Understanding stress responses is essential for improving animal welfare and increasing agriculture production efficiency. Previously, we reported microsatellite markers associated with quantitative trait loci (QTL) affecting plasma cortisol response to crowding in rainbow trout. In this study, our main objectives were to identify single-nucleotide polymorphism (SNP) markers associated with cortisol response to crowding in rainbow trout using both GWAS (genome-wide association studies) and QTL mapping methods and to employ rapidly expanding genomic resources for rainbow trout toward the identification of candidate genes affecting this trait. A three-generation F2 mapping family (2008052) was genotyped using RAD-seq (restriction-site-associated DNA sequencing) to identify 4874 informative SNPs. GWAS identified 26 SNPs associated with cortisol response to crowding whereas QTL mapping revealed two significant QTL on chromosomes Omy8 and Omy12, respectively. Positional candidate genes were identified using marker sequences to search the draft genome assembly of rainbow trout. One of the genes in the QTL interval on Omy12 is a putative serine/threonine protein kinase gene that was differentially expressed in the liver in response to handling and confinement stress in our previous study.
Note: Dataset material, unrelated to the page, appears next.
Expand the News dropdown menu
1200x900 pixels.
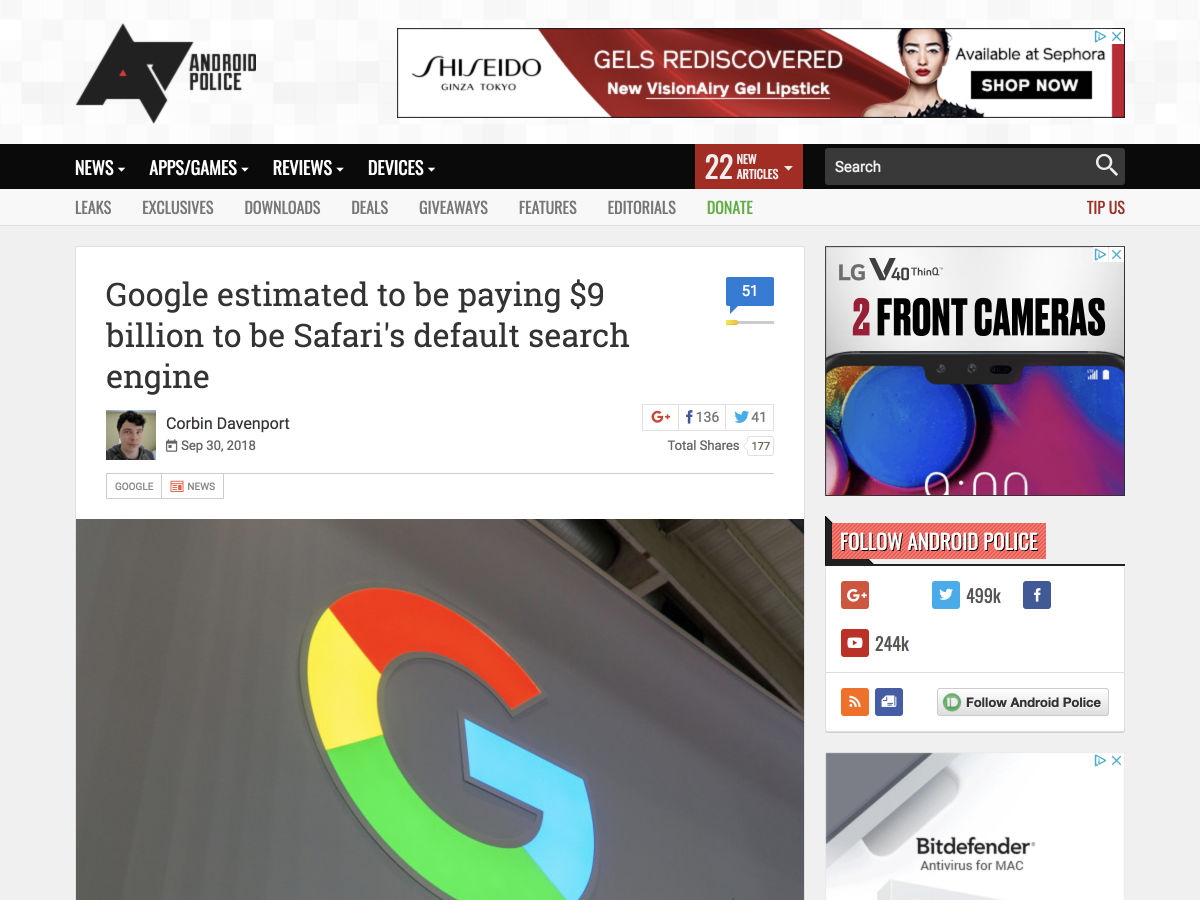point(100,168)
A homologue of this gene was differentially expressed in zebrafish embryos exposed to diclofenac, a nonsteroidal anti-inflammatory drug (NSAID) and an environmental toxicant. NSAIDs have been shown to affect the cortisol response in rainbow trout; therefore, this gene is a good candidate based on its physical position and expression. However, the reference genome resources currently available for rainbow trout require continued improvement as demonstrated by the unmapped SNPs and the putative assembly errors detected in this study.